A teenage book for adults, and an adult book for teenagers, it may open your eyes.

This book has not had the publicity it deserves, as the author self-published it in 2004 it did not have the PR machine of the big publishing houses behind it. Peter Inson was an English teacher, and eventually Head of a large comprehensive school in Acton, west London. He then taught at an international school in Switzerland for five years.



RANTING:

WEARELONDONERS

If you live or work in London you have probably noticed these banners appearing on lamp posts all over the city.

What does it mean? What is it meant to mean? Who cares what it means?

“We are one, we are Londoners”? Or, “We Londoners are as one” ?

This is the latest whiz-bang campaign dreamt up by our beloved Mayor “Red” Ken Livingston, and sponsored by British Gas (I think most Londoners would rather they lowered our gas prices rather than help aggrandise Red Ken and his jammy job). Apparently this is to celebrate how we are now a multi-cultural bunch who all love one another. Oh yeah?

Anyway, if we are, do we need to be told? Surely we know already.

Personally I think this is all a load of claptrap.

Pause for a digression …. I suddenly thought that I didn’t know the real meaning of the word ‘claptrap’ which I have always used to mean bollocks. So I looked it up, and the real, original meaning is, according to my wonderful Oxford English Dictionary is:

1. (with pl.) A trick or device to catch applause; an expression designed to elicit applause.

Well what do you know, claptrap describes this campaign exactly!


RECIPE:

Every family has foods that they eat so often they take it for granted that everyone else does so too, and in our household that includes coleslaw. There is nearly always a container of it in our fridge. It is such a useful salad, you can eat it all year round, it is cheap and easy to make and so versatile. Vegetarians and carnivores both seem to like it. Coleslaw can go with braaied meats, or with cold cuts, it can be added to sandwiches for packed lunches, it can be served with a baked potato or an omlette to make a light meal. And what is more, you feel so virtuous when you eat it - after all it is raw vegetables, how healthy is that?
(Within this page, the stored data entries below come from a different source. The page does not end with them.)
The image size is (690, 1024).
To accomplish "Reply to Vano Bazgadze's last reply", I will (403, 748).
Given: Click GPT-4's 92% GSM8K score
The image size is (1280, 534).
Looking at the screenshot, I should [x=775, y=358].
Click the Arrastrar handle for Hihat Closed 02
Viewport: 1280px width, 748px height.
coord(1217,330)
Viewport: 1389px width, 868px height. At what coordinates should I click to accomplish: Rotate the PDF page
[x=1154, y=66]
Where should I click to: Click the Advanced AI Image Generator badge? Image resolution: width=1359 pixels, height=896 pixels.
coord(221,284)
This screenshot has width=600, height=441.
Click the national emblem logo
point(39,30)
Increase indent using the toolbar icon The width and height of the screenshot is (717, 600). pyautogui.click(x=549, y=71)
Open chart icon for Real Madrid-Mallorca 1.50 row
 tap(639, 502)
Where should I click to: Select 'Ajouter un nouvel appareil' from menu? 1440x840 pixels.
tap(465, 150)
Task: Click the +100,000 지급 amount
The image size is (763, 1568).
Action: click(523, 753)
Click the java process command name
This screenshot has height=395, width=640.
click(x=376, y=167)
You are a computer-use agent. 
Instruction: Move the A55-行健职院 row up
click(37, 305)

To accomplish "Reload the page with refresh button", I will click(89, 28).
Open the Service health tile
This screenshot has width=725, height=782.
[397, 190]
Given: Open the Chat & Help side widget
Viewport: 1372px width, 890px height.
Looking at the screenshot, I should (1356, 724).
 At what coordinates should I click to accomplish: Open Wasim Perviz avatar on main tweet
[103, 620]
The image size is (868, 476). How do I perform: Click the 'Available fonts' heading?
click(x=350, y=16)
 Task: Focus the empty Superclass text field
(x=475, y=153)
There are loads of different coleslaw recipes in the cook books, but this is my own variation and I can practically make it in my sleep I've been doing it for so long.


ALL YEAR ROUND COLESLAW


Half a white, green or Savoy cabbage, finely shredded

3 large carrots, peeled and very coarsely grated

3 sticks celery, strings removed and finely sliced

6-8 spring onions, trimmed, and finely sliced (including green parts)

3 tablespoons finely chopped parsley

A handful of sunflower seeds

For the dressing:

4 tablespns good quality mayonnaise

4 tablespns crème fraiche

1 clove of garlic, crushed

1 teaspn mustard powder

2 tablespns olive oil

1 tablespn white wine vinegar

1 tablespn lemon juice

Salt + freshly ground black pepper


Prepare the vegetables for the salad, (a mandolin makes life much easier!)

In a bowl combine the mayonnaise, crème fraiche, and mustard powder. In a separate bowl whisk together the oil, vinegar, lemon juice. Now gradually whisk the oil/vinegar mixture into the mayonnaise mixture. Season well.

Combine all the grated, shredded and sliced vegetables, parsley and sunflower seeds in a big bowl and pour over the dressing and toss with fork and spoon till everything is well coated. Taste for seasoning. Cover and chill before serving.

This salad is very flexible, you can substitute ½ a finely sliced onion for the spring onions, and ring the changes with the amount of carrot and the type of cabbage, and add some red cabbage for extra colour. It keeps well in the fridge for 2-3 days.